Now, having read Air Commodore Banks’ book, I find that he refers to joining Peter Hooker Ltd. of Walthamstow, to develop the 1,500 h.p. Stromboli airship engine designed by Ettore Lanzerotti Spina and that some of the interesting jobs they had while he was there were building the 1 1/2-litre straight-eight engines for Patty Thomas’ Thomas Special “flat-iron” racing cars and making the clutch and gearbox he had redesigned for “Babs”. Hedley Thomson was General Manager of Peter Hooker Ltd., a company which had taken up licences to make Gnome and Le Rhone rotary aero-engines, and as he was the Thomson of Thomson & Taylor’s of Brooklands, the link-up is understandable. Indeed, Thomas’ four-cylinder engines for the first 1.5-litre and 1.8-litre Thomas Specials were made by Hooker’s. I was not aware that the straight-eight engines were made there also, but Rod Banks remembers that they certainly machined the cylinder blocks, and he believes the crankshafts and con.-rods, for these engines, although they may have been assembled at Brooklands. Banks knew Parry Thomas quite well, he says, as he came frequently to Walthamstow and Banks also met him at Brooklands.

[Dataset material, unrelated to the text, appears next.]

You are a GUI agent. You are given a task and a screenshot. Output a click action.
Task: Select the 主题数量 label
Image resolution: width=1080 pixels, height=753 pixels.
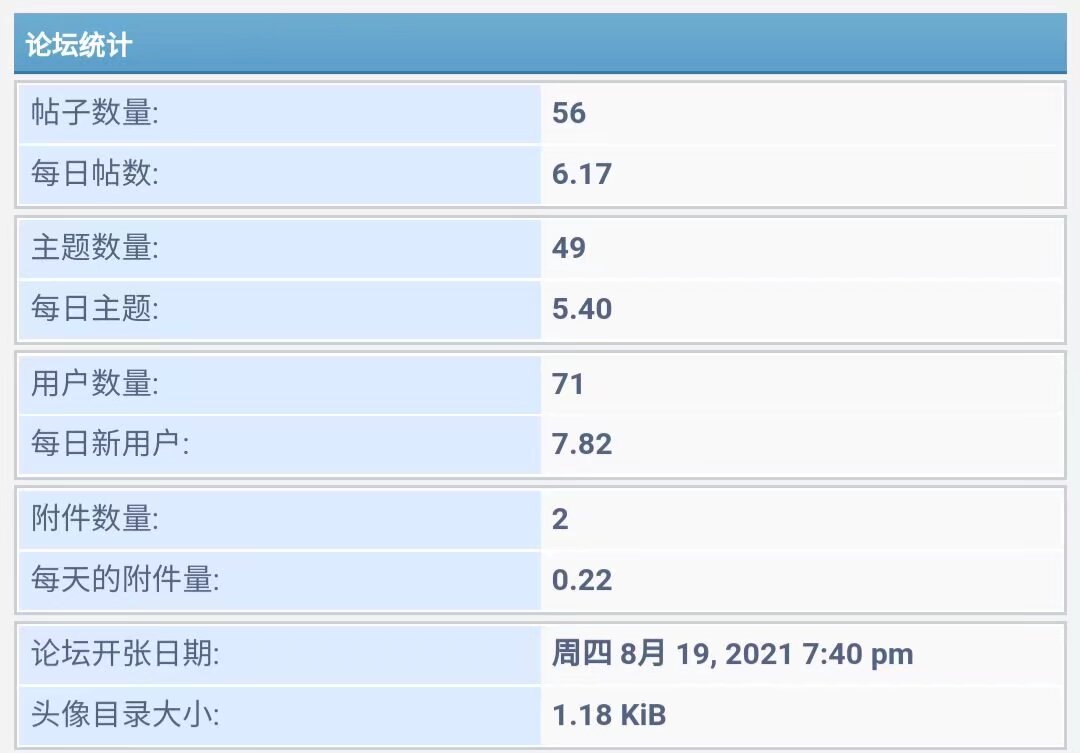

So far as “Babs” is concerned, it is known that Thomas abandoned the Mercedes scroll-clutch that Zborowski had used for the Higham Special, substituting a small multi-disc one of his own, and Air Commodore Banks says this was machined and assembled by Peter Hooker’s. Banks has made no further mention of Hooker’s making a redesigned gearbox for Thomas in correspondence I have had with him, and it all happened a long time ago, but in his book he does refer to this. Now when the Higham Special was proudly reversed out if its lair for the very first time in 1924 the late Col. Clive Gallop told me that the fierce clutch caused the reverse-shaft to break out of the gearbox casing. They tested the alloy of this casing, which dated back to perhaps 1907, and found that it had a very low tensile strength. (For metallurgists, Gallop told me this was only four tons.) Gallop was then sent post-haste by Zborowski to Mannheim, in Germany, where he secured the only remaining Benz gearbox of this kind. (The journey was made by air and I am still waiting patiently for a reader well versed in aviation matters to tell me which services and routes Gallop could have used for this journey in 1924, remembering the weight of the “parcel” he returned with.)

In view of this calamity with the original gearbox it does seem likely that even if Thomas retained the other Benz box’s internals, or some of them, he might well have felt a new casing to be desirable before attempting speeds of over 170 m.p.h. with “Babs” and got Hooker’s to make it.